SELECT * FROM Products
LIMIT 2;

Query started at 11:43:50 AM UTC; Query executed in 0.00 m

Unnamed: 0,Width,Length,Height,Barcode,Quantity,Brand,NavigationPath,Colour,StockCountry,ProductDescription,PackType,Volume_litre,Warranty,Weight_kg,ItemDescription,Price
0,,,,300507946,493.0,Hikvision,Computers & Tablets / Smart Home & Connected L...,,,Hikvision 1080P 2MP Turbo HD IR Bullet Camera,,0.0,Limited (6 months),,1 x Hikvision 1080P Bullet camera,399.0
1,,,,300507946,493.0,Hikvision,Computers & Tablets / Smart Home & Connected L...,,,Hikvision 1080P 2MP Turbo HD IR Bullet Camera,,0.0,Limited (6 months),,Manual,399.0


### 6. Normalize the given Database tables to the 1st Normal Form (1NF)
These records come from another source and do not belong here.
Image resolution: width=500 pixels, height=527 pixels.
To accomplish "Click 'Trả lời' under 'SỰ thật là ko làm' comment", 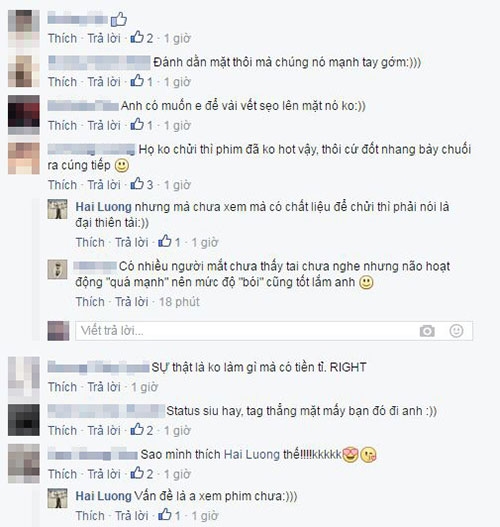I will pyautogui.click(x=104, y=387).
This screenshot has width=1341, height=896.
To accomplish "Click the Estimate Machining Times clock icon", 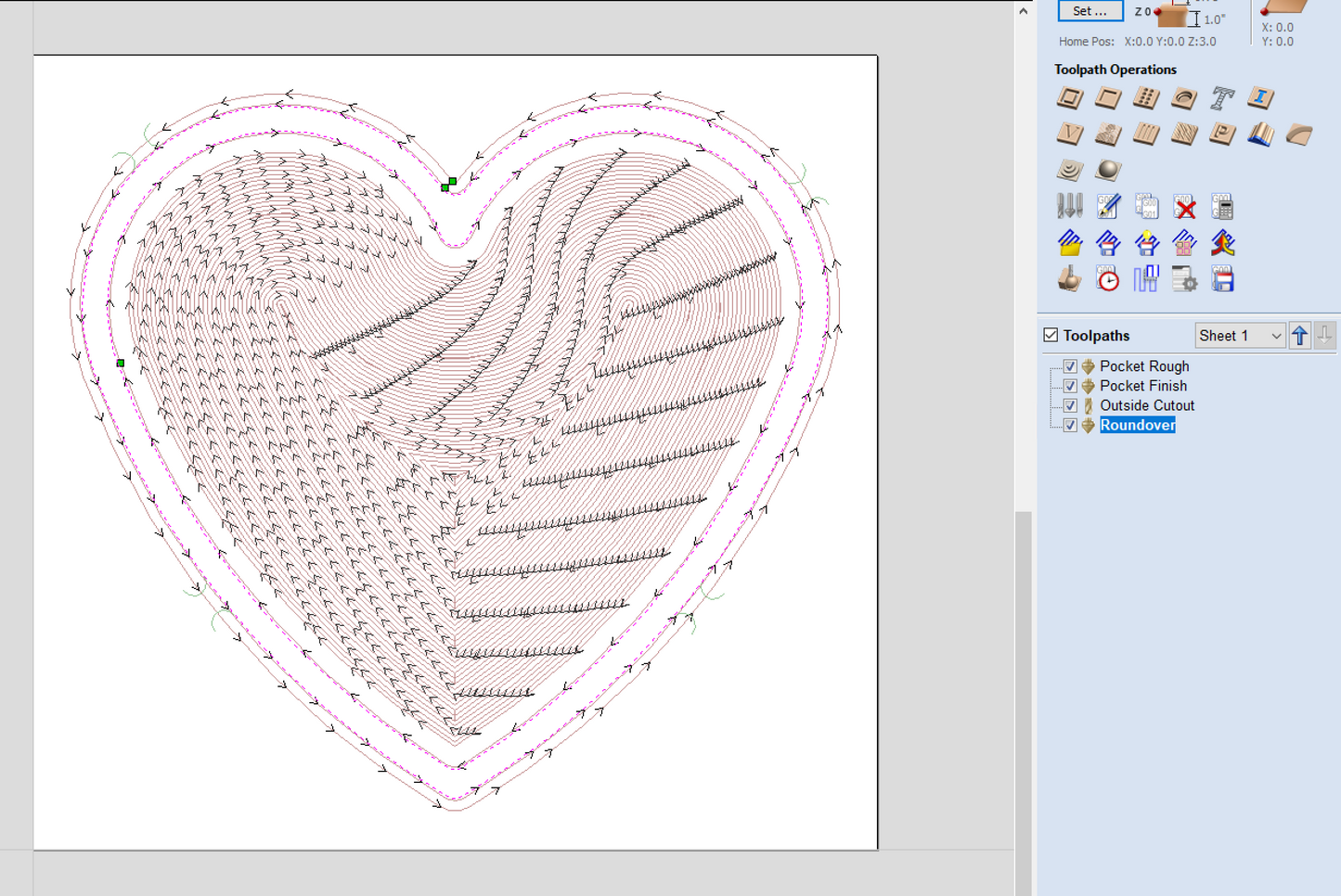I will (1107, 279).
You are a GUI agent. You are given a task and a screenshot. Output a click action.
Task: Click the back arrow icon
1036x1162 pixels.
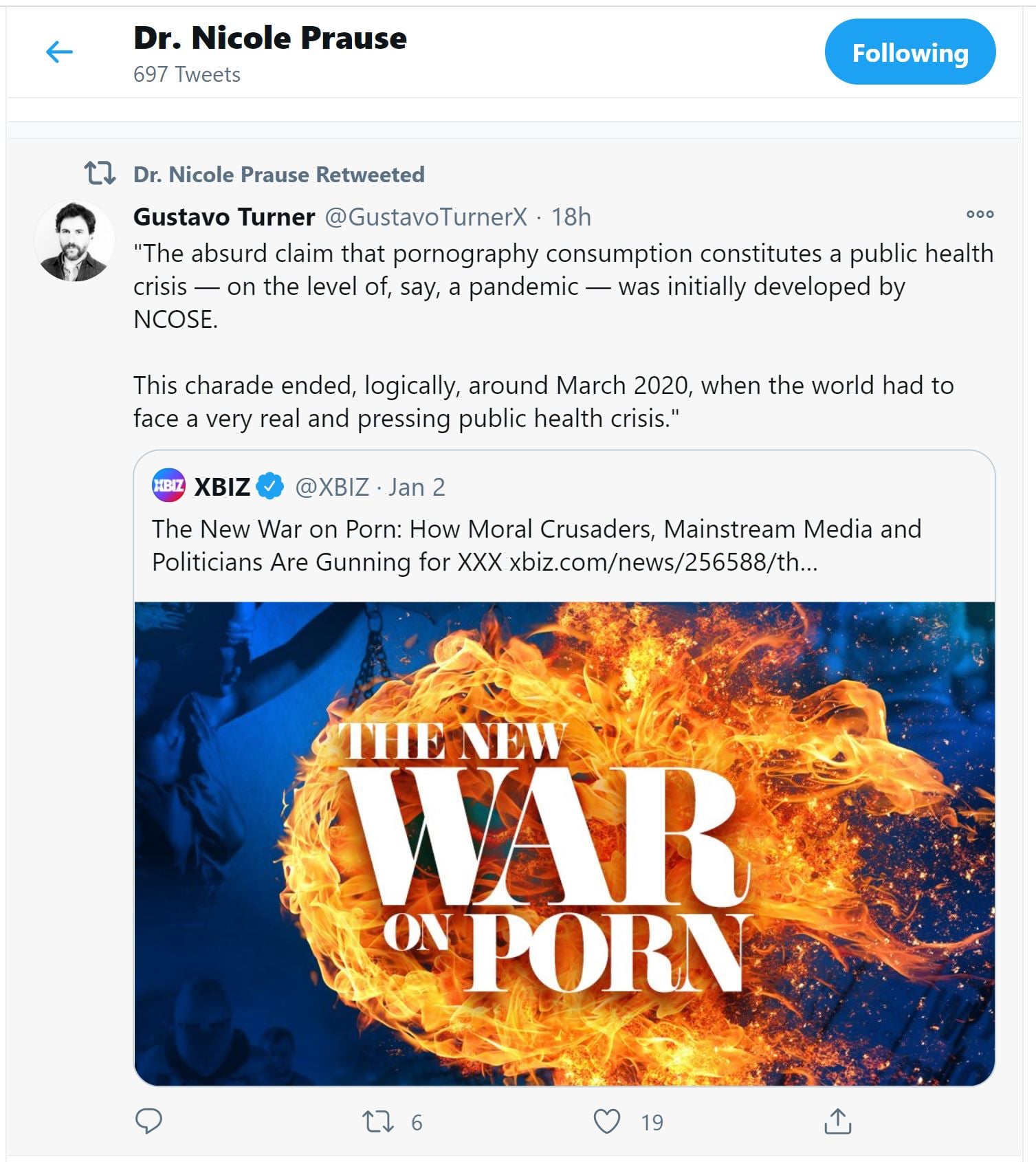59,52
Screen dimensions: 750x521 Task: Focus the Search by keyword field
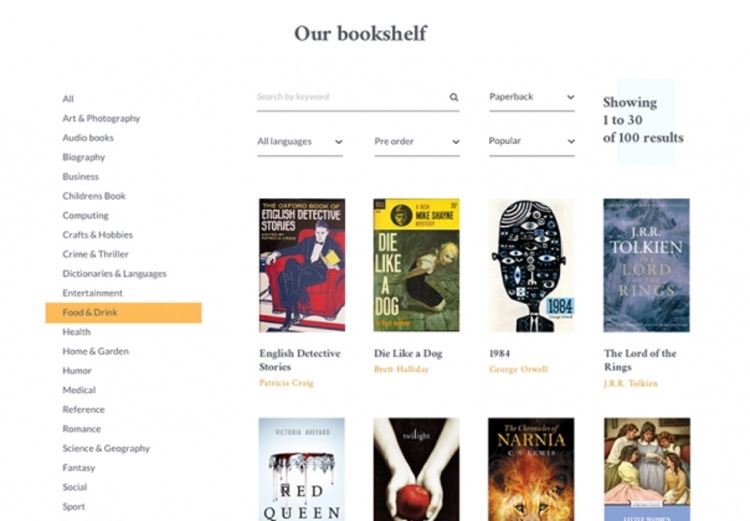click(352, 97)
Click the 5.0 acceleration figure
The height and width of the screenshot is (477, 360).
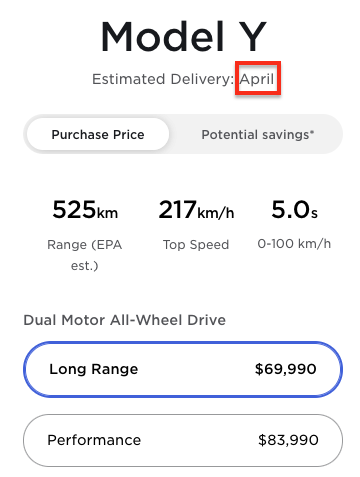291,210
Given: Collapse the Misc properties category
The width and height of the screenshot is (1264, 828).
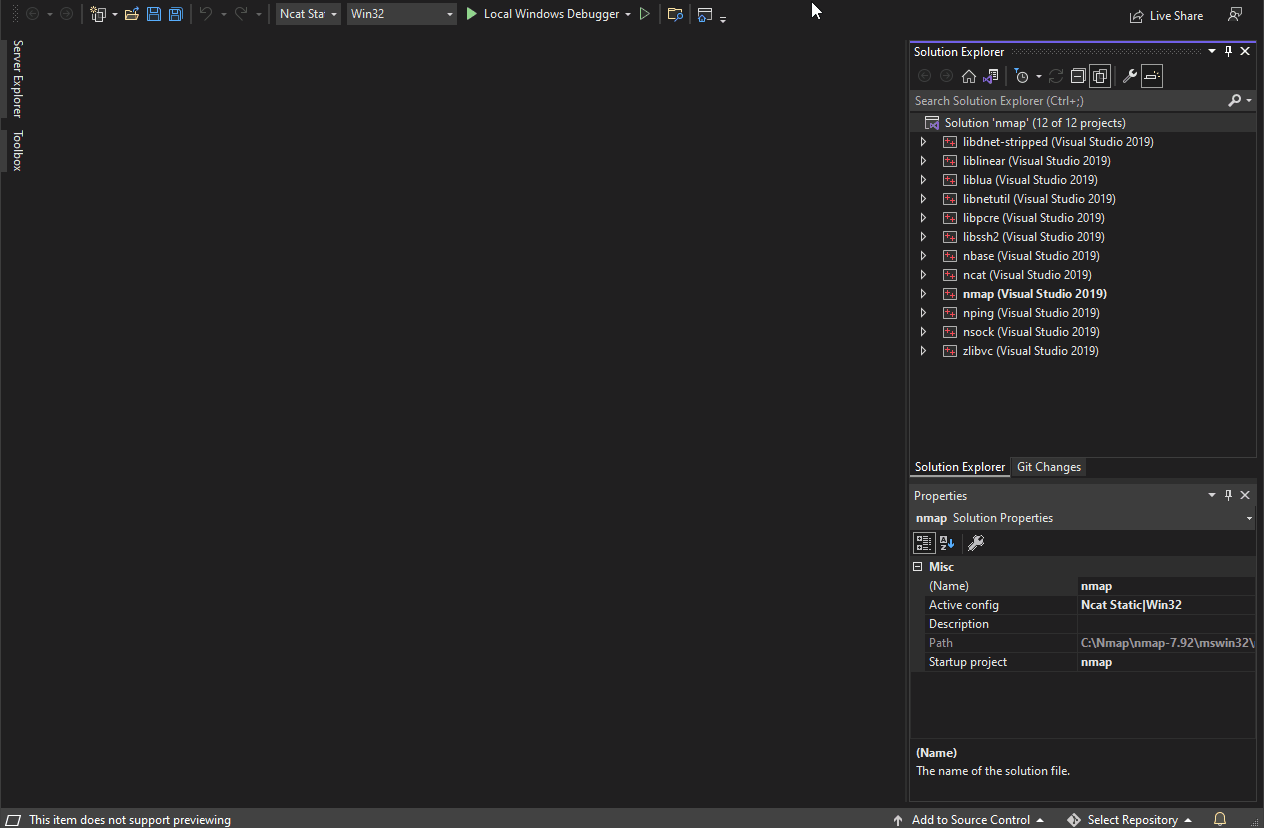Looking at the screenshot, I should (x=918, y=567).
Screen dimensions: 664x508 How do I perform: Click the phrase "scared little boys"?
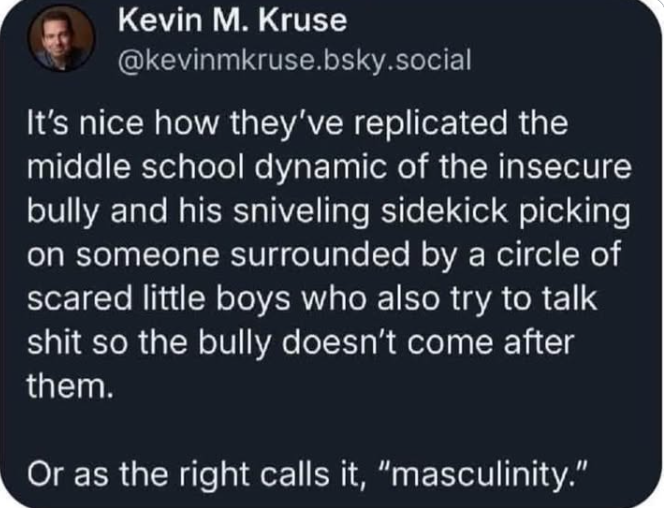click(159, 298)
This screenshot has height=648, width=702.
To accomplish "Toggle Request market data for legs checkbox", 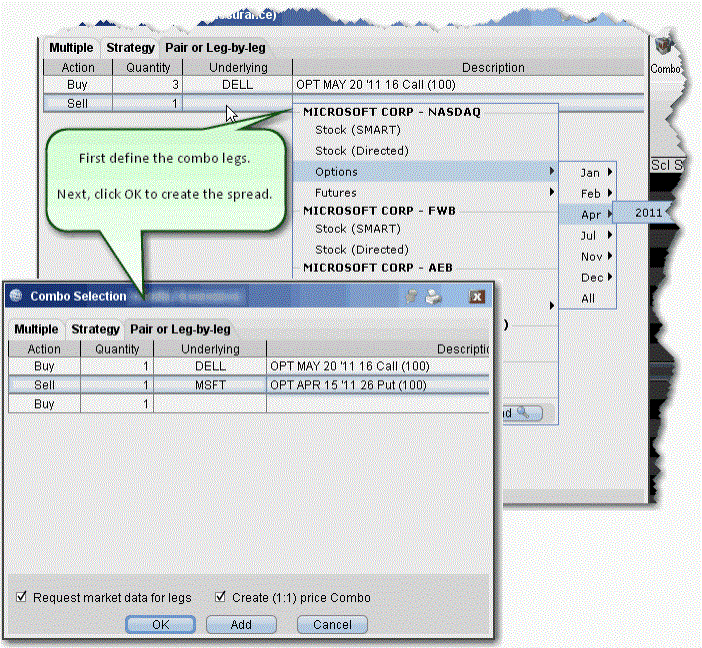I will click(x=23, y=598).
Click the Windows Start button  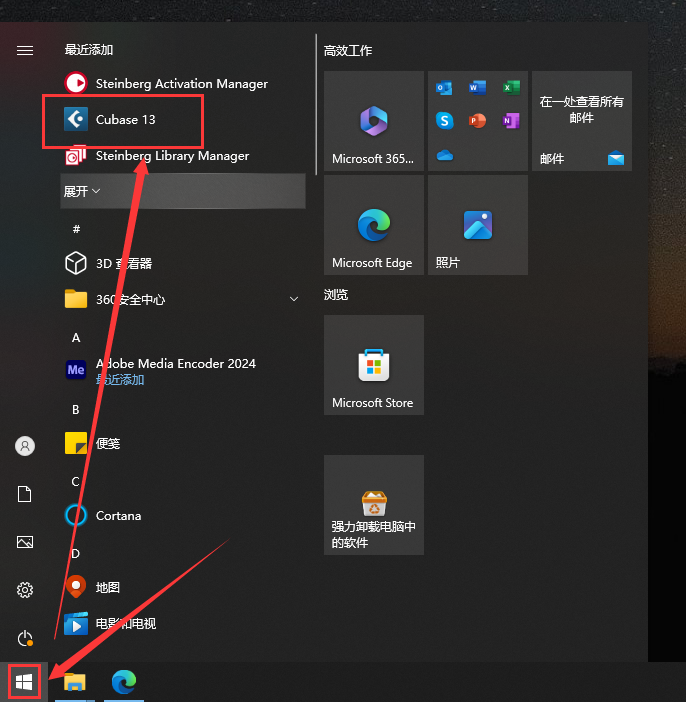(x=25, y=682)
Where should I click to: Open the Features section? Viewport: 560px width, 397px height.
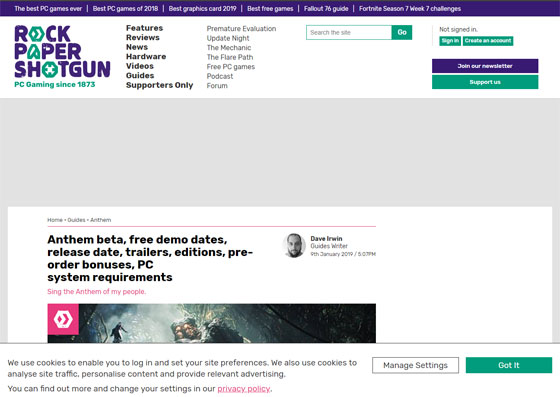coord(144,28)
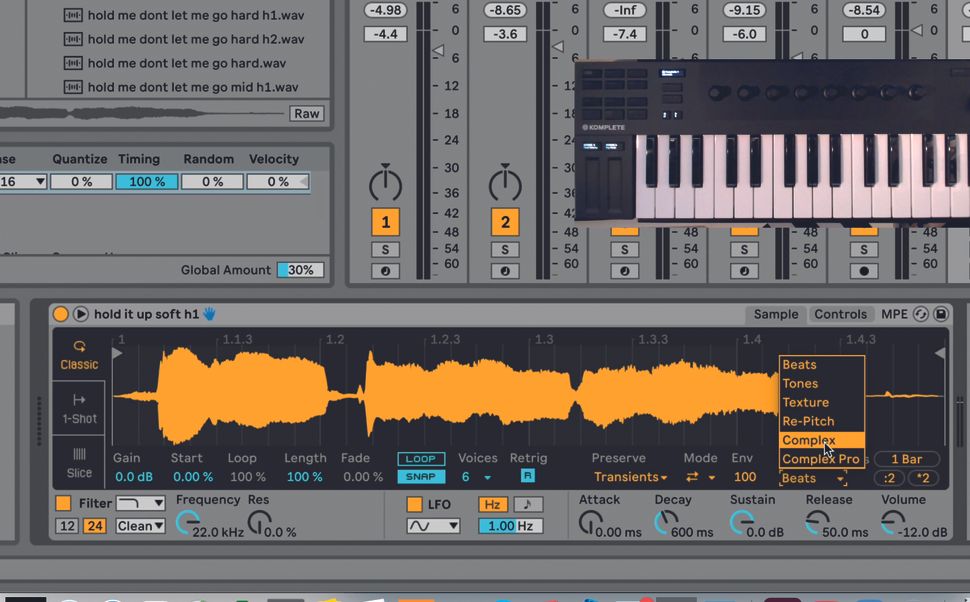Select Complex Pro from the warp mode list

pos(821,459)
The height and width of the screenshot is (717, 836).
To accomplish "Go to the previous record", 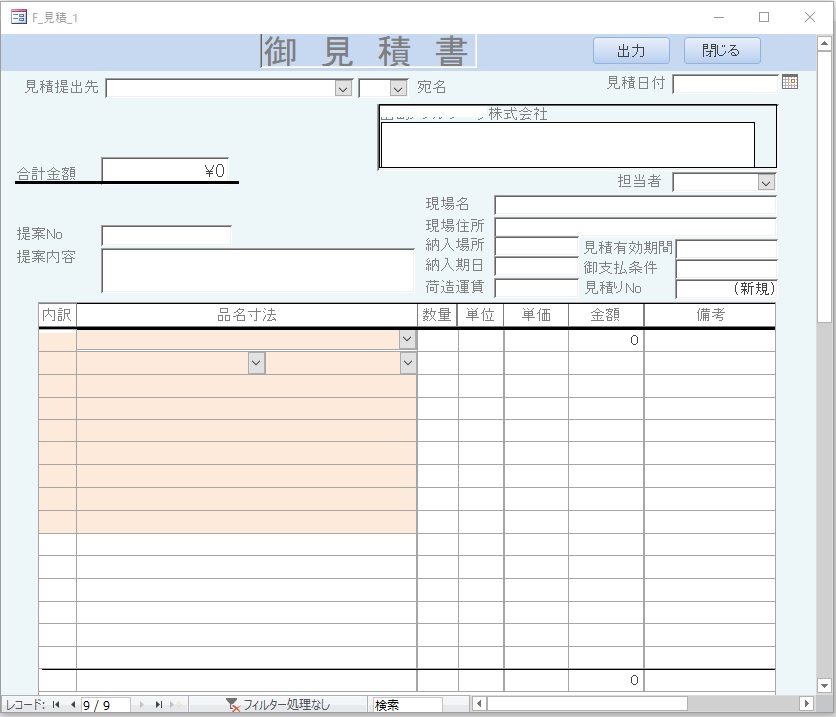I will coord(72,705).
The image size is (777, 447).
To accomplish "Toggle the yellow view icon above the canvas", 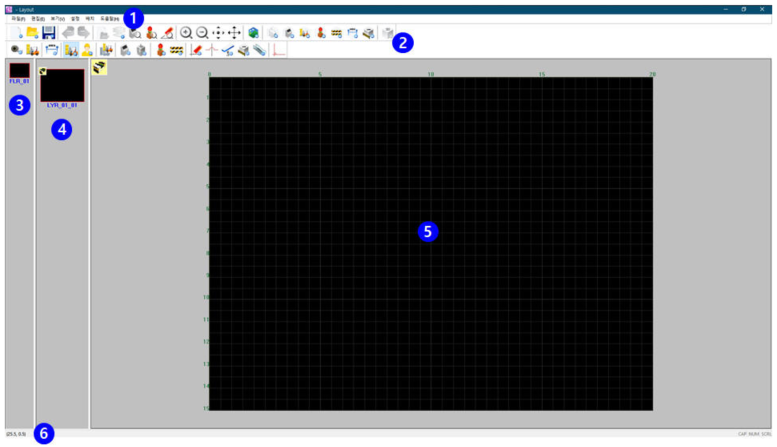I will click(100, 66).
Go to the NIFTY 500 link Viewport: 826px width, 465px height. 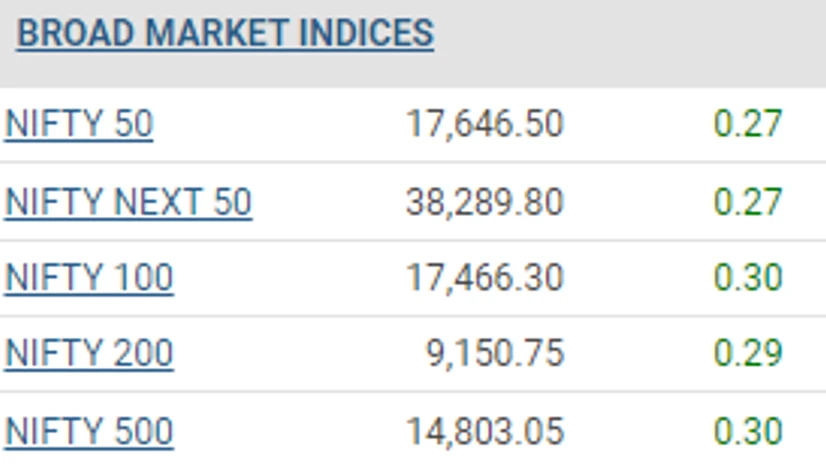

Given the below below target ERD create new tables such the the database conforms to the 1st Normal Form

![1st Normal Form](https://raw.githubusercontent.com/Explore-AI/Pictures/master/SQL4DS/SQL_Predict/1stNF.png)


It is suggested that you create all your tables before attempting to populate them with data, this will help reduce errors that might creep up due to logical dependencies.

#### 6.1 Create the tables required for the 1st Normal Form
 The above ERD sketch helps to create the required tables. tables to be labelled  as they appear in the ERD sketch

In [11]:
%%read_sql
--#Create tables required for 1NF
DROP TABLE IF EXISTS "Products_1NF";
DROP TABLE IF EXISTS "Transactions_1NF";

CREATE TABLE "Products_1NF"(
    "Barcode" VARCHAR(150),
    "NavigationPath" VARCHAR(150),
    "ItemDescription" VARCHAR(150),
    "Colour" VARCHAR(150),
    "ProductDescription" VARCHAR(150) NOT NULL,
    "Brand" VARCHAR(150),
    "Price" REAL NOT NULL,
    "Quantity" INTEGER NOT NULL,
    "PackType" VARCHAR(150),
    "Warranty" VARCHAR(150),
    "StockCountry" VARCHAR(150),
    "Weight_kg" REAL,
    "Volume_litre" REAL,
    "Length" REAL,
    "Width" REAL,
    "Height" REAL,
    PRIMARY KEY("Barcode","NavigationPath","ItemDescription")
);

CREATE TABLE "Transactions_1NF" (
    "CartID" INTEGER NOT NULL,
    "Barcode" VARCHAR(150) NOT NULL,
    "UserName" VARCHAR(150) NOT NULL,
    "InvoiceDate" DATETIME NOT NULL,
    "Total" REAL NOT NULL,
    FOREIGN KEY ("Barcode") REFERENCES "Products_1NF" ("Barcode"),
    PRIMARY KEY("CartID", "Barcode", "UserName")
);

Query started at 11:31:44 AM UTC; Query executed in 0.00 m

<sql_magic.exceptions.EmptyResult at 0x7a478df21030>

#### 6.2 Populating the tables create in the above section.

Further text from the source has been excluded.